NEC PC-9801VX – Video Output
After getting the PC-9801VX up and running via the monochrome output, it was time to get the RGB signals properly-connected to a real monitor. Thanks to previously playing with Amigas, I actually have an LCD on-hand that can do 15khz via a standard VGA cable. What to do? Hack together a cable that would interface with the DB-15 port on the PC-9801.
As mentioned, this unit uses a DB-15 Analog port which looks exactly like a Macintosh Video port. Of course, it's not, so you can't just use a Mac adapter, but you can refit one, thanks to this blog. You can also just roll-your-own-cable, using the pinout here. Jaycar has the necessary DB-15 male port with housing and the cable above was built.
Plugging it in saw the picture work beautifully... but the fonts were still out. A-Train was also still scaling off the bottom edge?
Front-Panel Dip-Switches
Turns out there's display configuration options on the front-panel to configure resolutions and font-sizes. As seen above, the DOS installation screen looked OK for the most part, but the selectable menu options showed stretched/cut-off fonts!? A quick read of the the dipswitch descriptions pointed to items that may help.
SW1-1 sets the output resolution from 640x200 to 640x400 and this helped a bit, but the fonts were still wrong. I then also toggled SW2-3 and SW2-4 to enable both 80-character screen width and 25-character screen height. After this? Perrrrrfect!
Very similar to the version from the MSX.
You don't have a 15khz monitor?
No fret!
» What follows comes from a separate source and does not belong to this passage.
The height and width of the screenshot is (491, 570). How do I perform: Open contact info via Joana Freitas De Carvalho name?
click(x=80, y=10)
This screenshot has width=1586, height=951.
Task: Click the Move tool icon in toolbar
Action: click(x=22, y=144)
This is the internet and someone has already done this before. To make this work, you'll need a GBS8200 video adapter. Once you have this in-hand, you'll need to either wire things in directly, or build a circuit such as antarcticlion's GBHV_RGBS_CONV adapter. I've had a few PCBs printed for me...
... and I intend to build them up and test them. If anyone wants one, then contact me here. I'll post again once I've built one and got it going.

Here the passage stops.